Non è nemmeno detto che tutte le persone presenti siano davvero convinte del piano di riarmo degli stati dell’UE (cosa diversa da un piano di difesa comune, meglio precisare anche questo). Molte sventolavano la bandiera della pace. La maggior parte esprimeva solo una banale, ma non superficiale, propensione sentimentale verso un’idea astratta e a-storica di Europa, come culla della civiltà umana (di tutta l’umanità, a quanto pare), scrigno di pace e di democrazia.

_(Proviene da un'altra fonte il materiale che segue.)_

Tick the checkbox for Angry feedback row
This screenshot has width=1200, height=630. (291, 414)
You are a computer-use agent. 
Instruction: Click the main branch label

Sono pressoché certo che pochissime persone partecipanti abbiano davvero letto qualcosa di più approfondito dell’appello di Serra (posto che l’abbiano letto). Anche chi citava il Manifesto di Ventotene (magari sbagliando la pronuncia: Ventòtene) non sembrava proprio addentro alle questioni sollevate da quel documento.
Documento per altro la cui rilevanza è assai limitata, a dispetto della retorica un po’ sciovinista che in Italia lo riguarda. È una contraddizione anche questa, a ben guardare. I limiti di quelle proposizioni erano già molto chiari ai tempi del confino di Altiero Spinelli (in compagnia, tra gli altri, di Sandro Pertini, che al manifesto in questione non aderì affatto).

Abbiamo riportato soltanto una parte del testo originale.